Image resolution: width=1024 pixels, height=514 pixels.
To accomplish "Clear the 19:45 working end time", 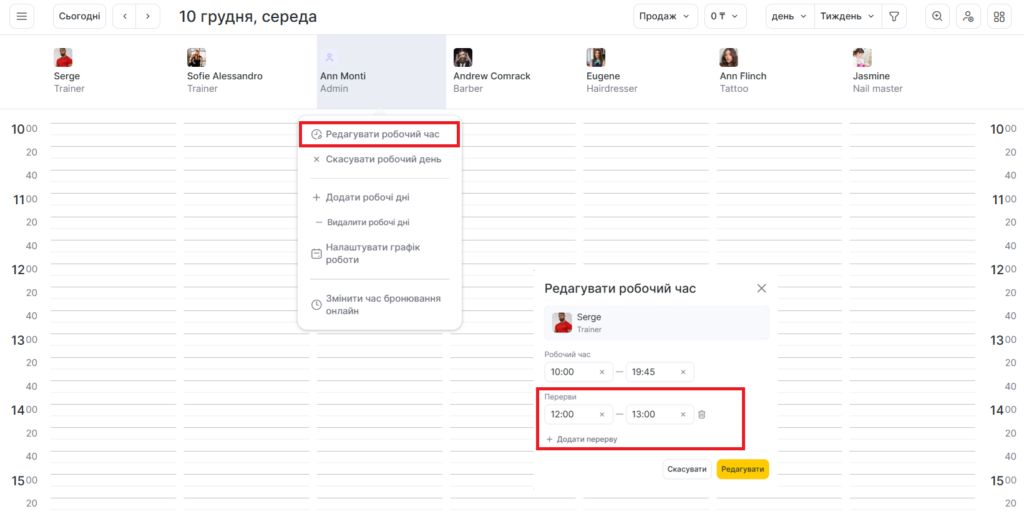I will pos(683,372).
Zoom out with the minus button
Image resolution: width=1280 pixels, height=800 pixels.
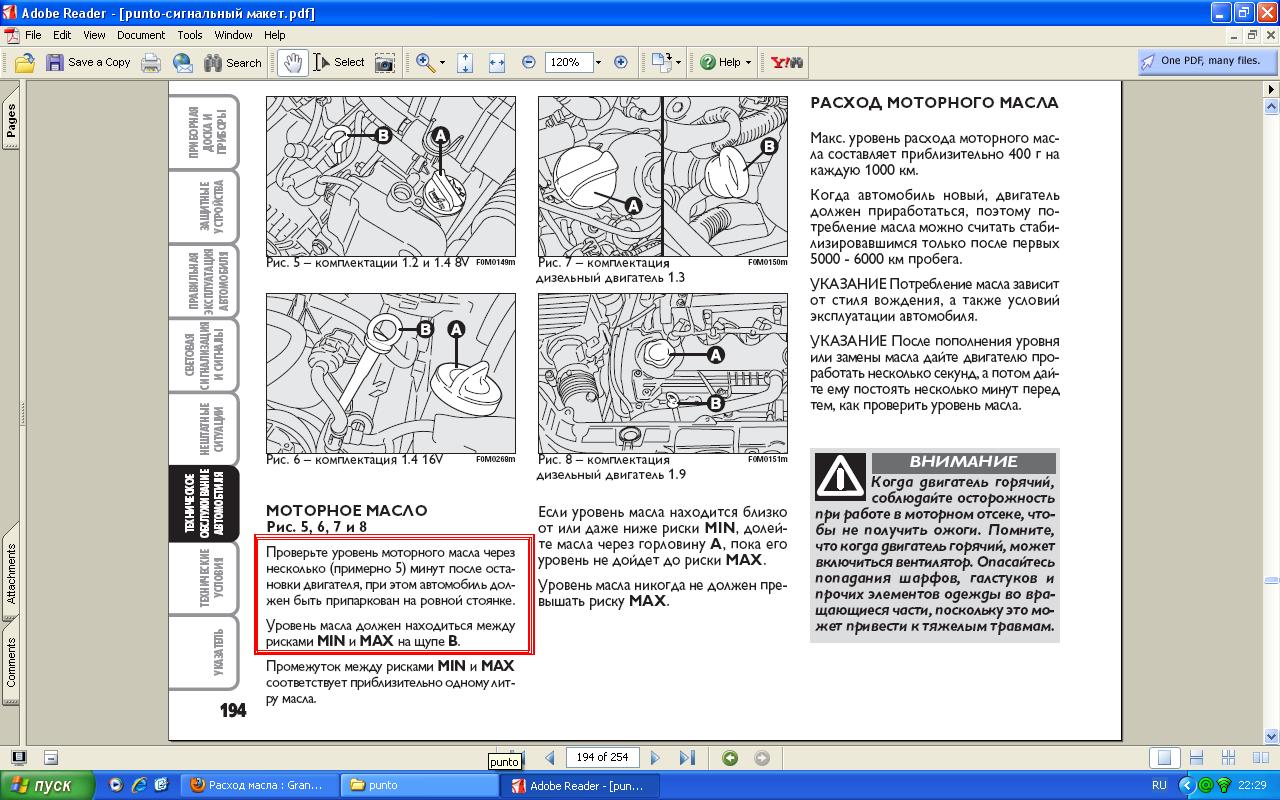point(528,62)
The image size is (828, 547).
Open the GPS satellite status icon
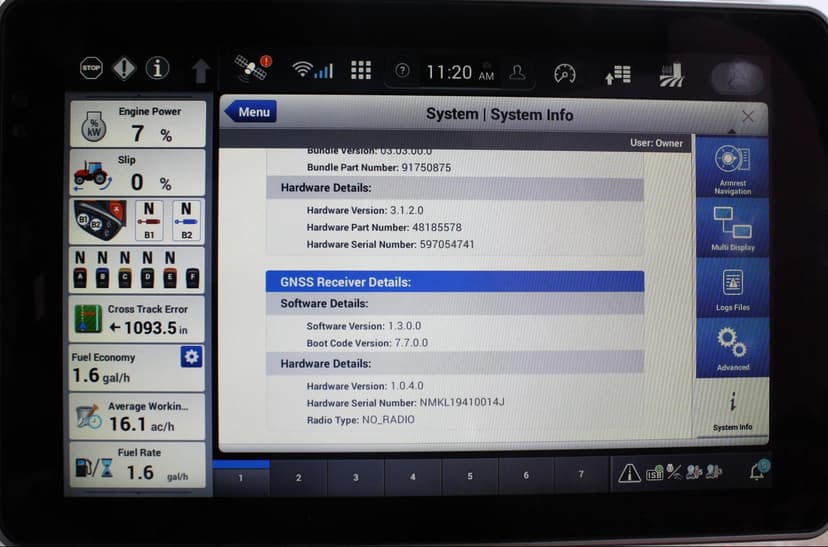click(x=251, y=69)
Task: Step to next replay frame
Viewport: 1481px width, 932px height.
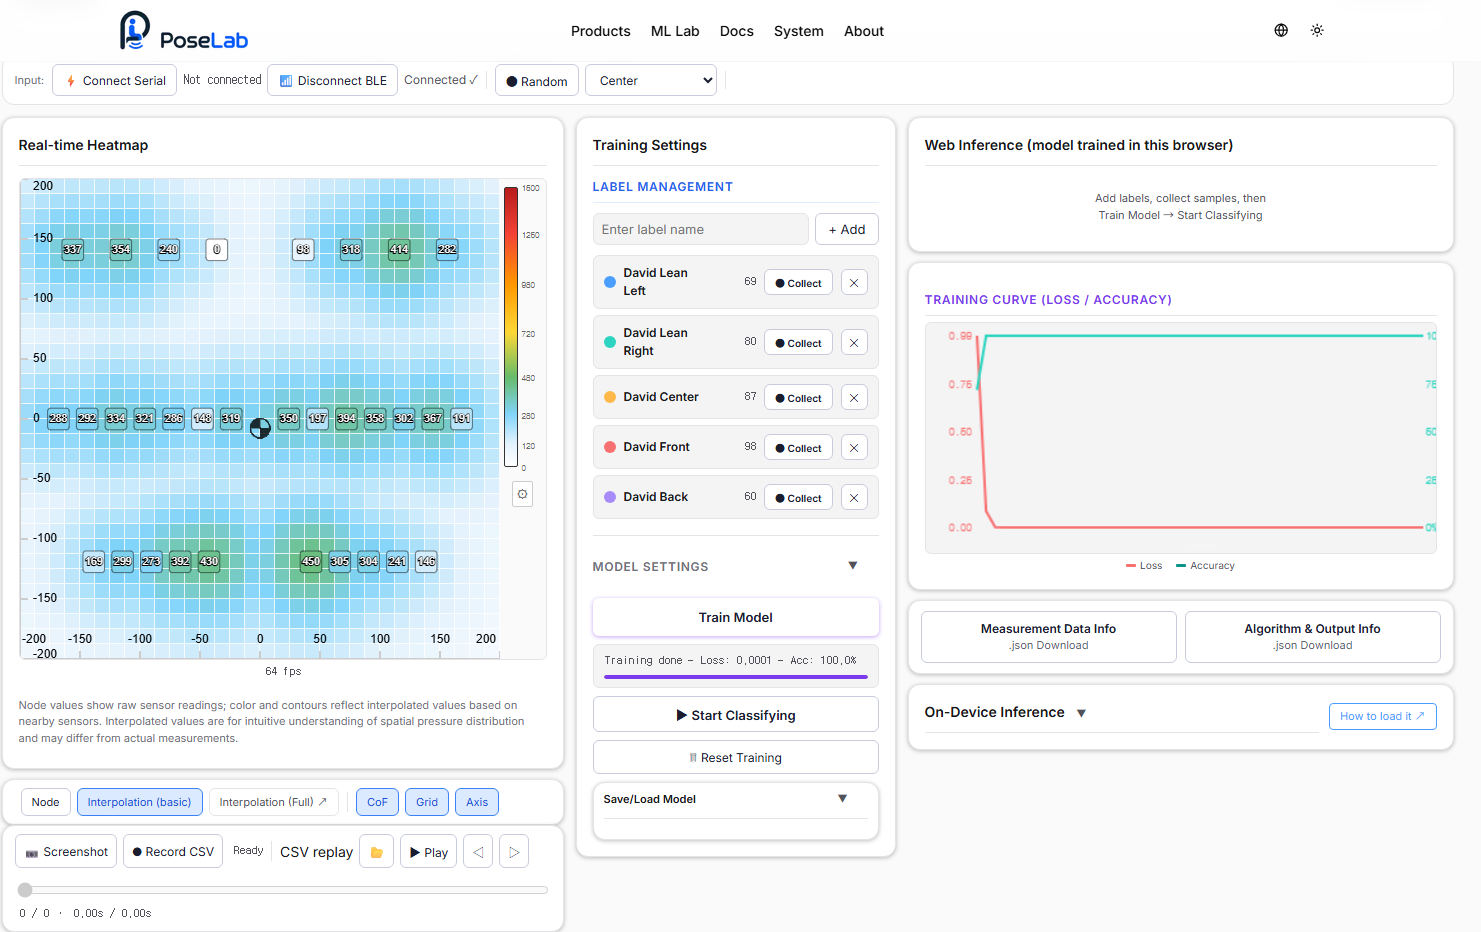Action: point(514,852)
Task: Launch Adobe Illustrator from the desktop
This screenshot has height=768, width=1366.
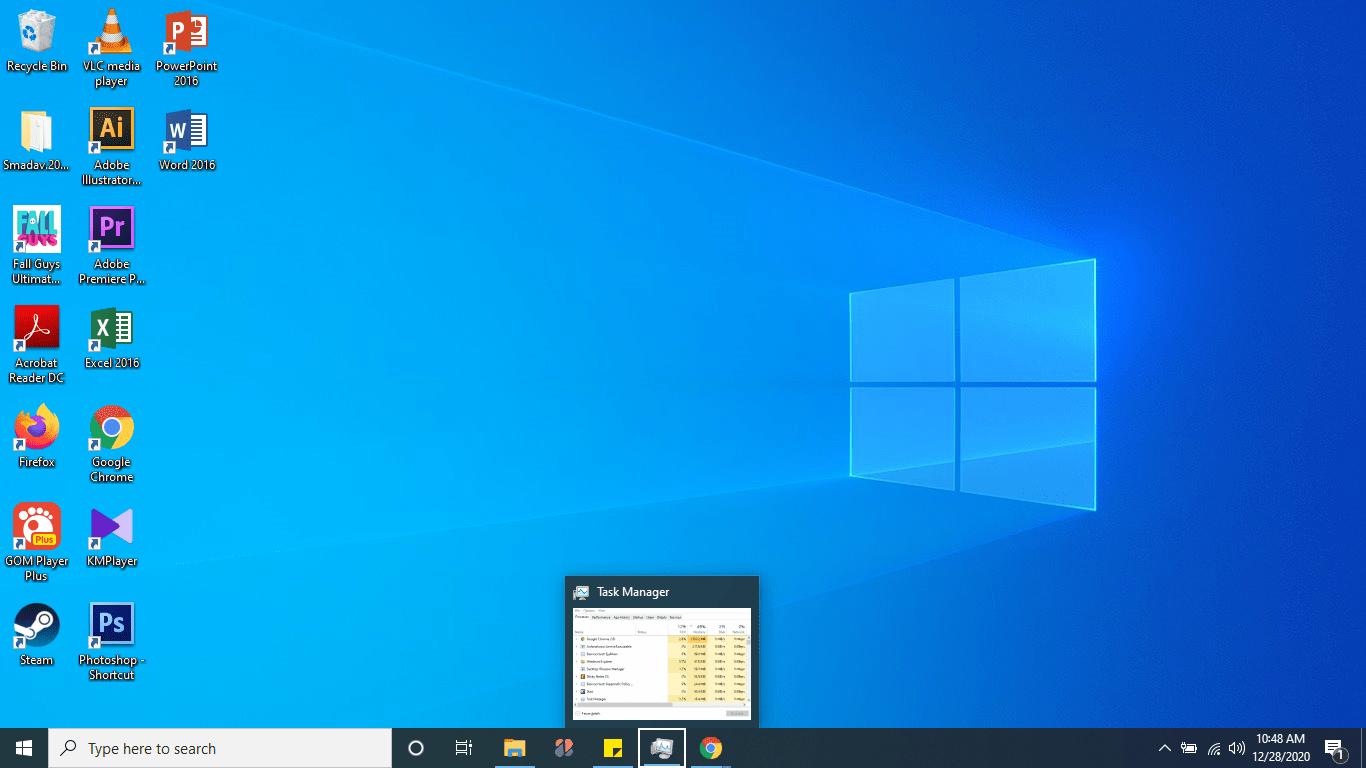Action: [x=110, y=128]
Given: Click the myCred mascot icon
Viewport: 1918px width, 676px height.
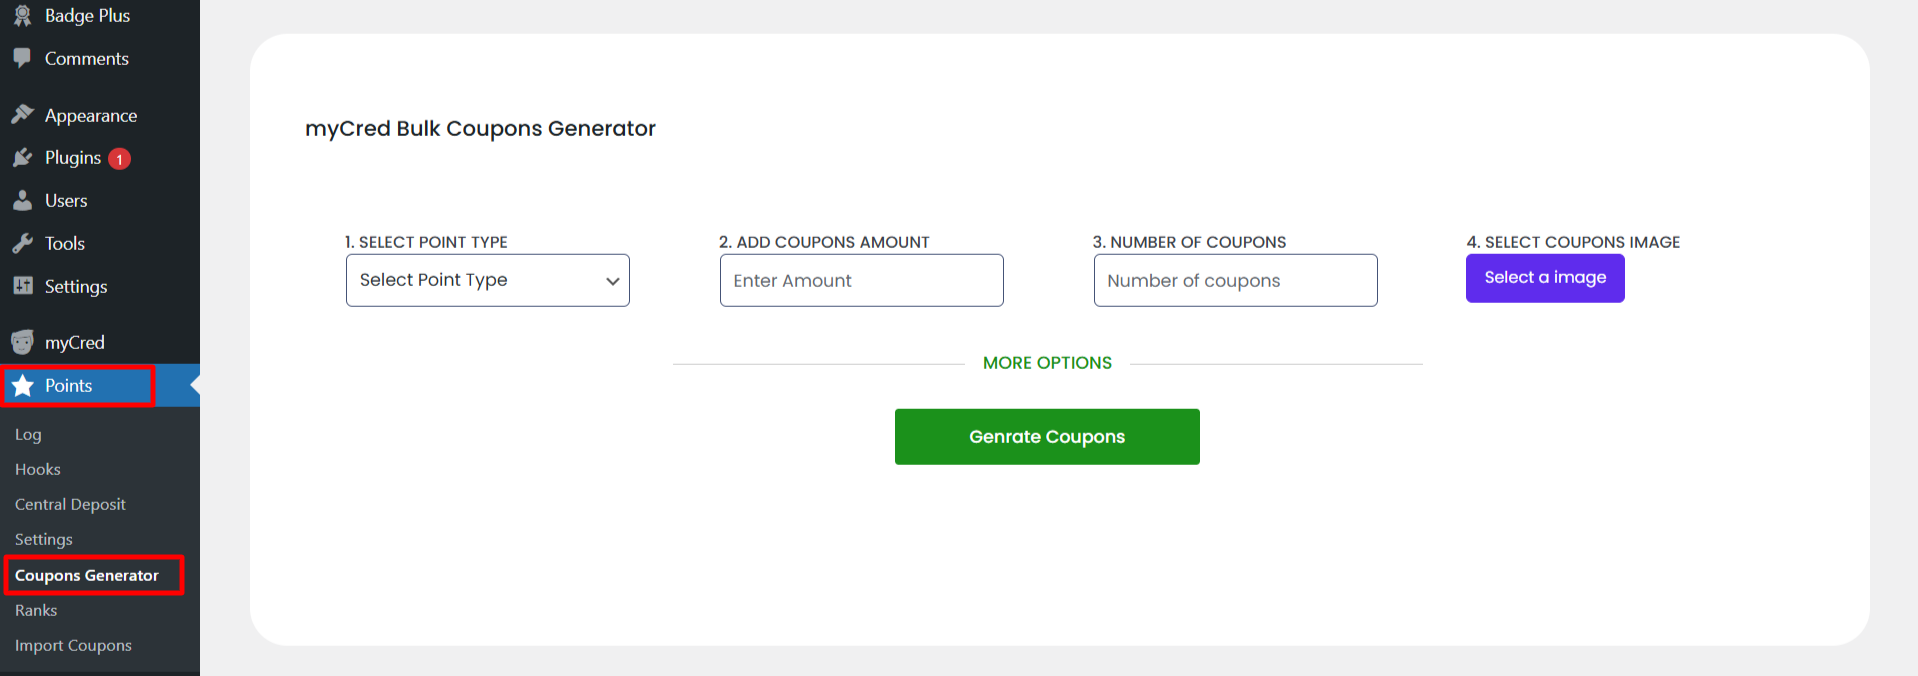Looking at the screenshot, I should coord(22,343).
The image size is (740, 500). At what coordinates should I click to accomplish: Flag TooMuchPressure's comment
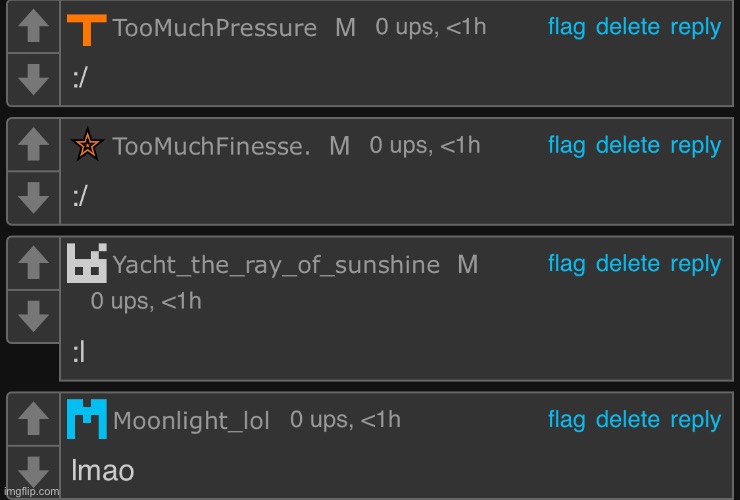pyautogui.click(x=566, y=27)
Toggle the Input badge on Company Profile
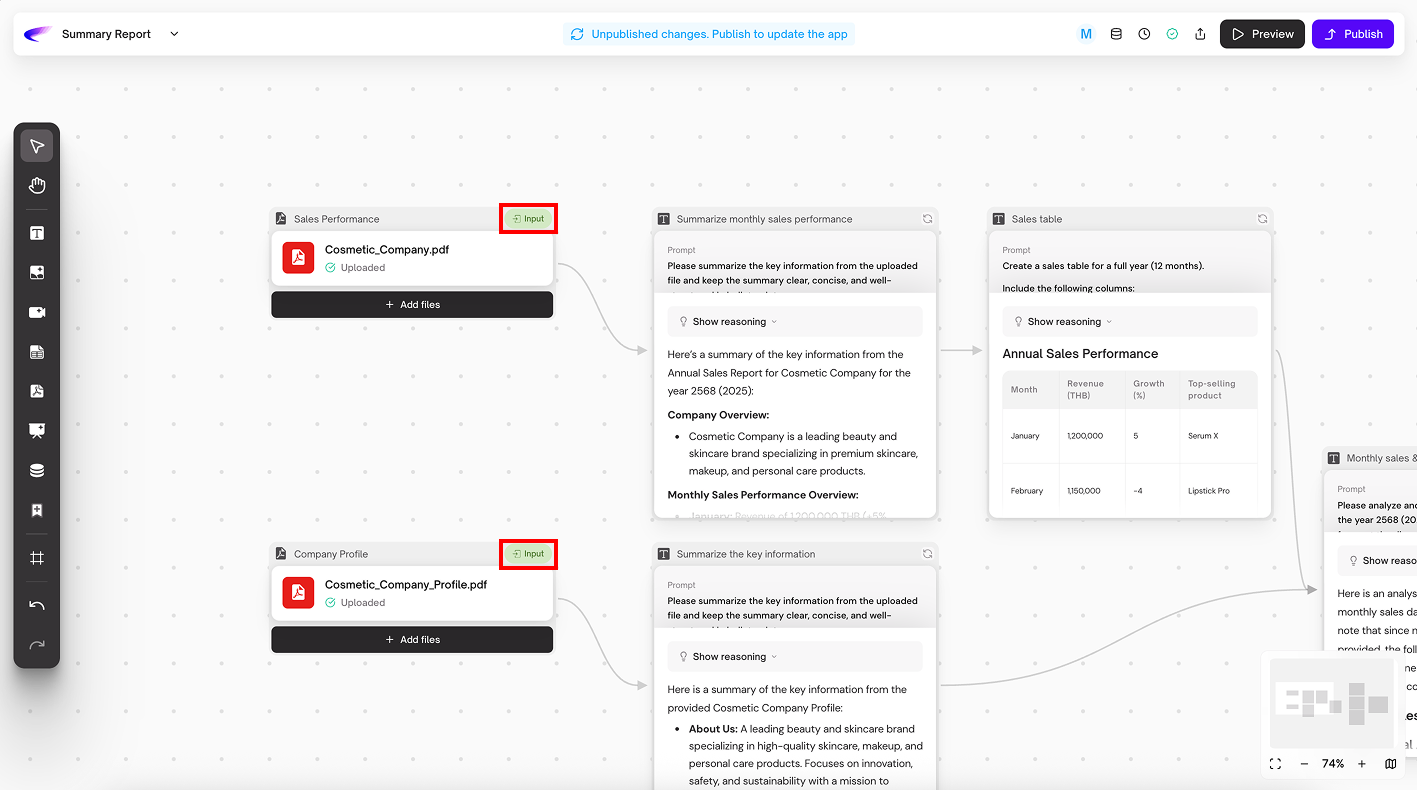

***

_Directions for this task_
Repeat exactly the lines above, starting at the one that contains "This screenshot has height=768, width=1366." and stopping at the last line of the entries, and leave out the pictures.

_Task output_
This screenshot has height=768, width=1366.
Action: [x=110, y=128]
Given: Click the myCred mascot icon
Viewport: 1918px width, 676px height.
Looking at the screenshot, I should coord(22,343).
The image size is (740, 500). At what coordinates should I click to accomplish: Flag TooMuchPressure's comment
pyautogui.click(x=566, y=27)
Toggle the Input badge on Company Profile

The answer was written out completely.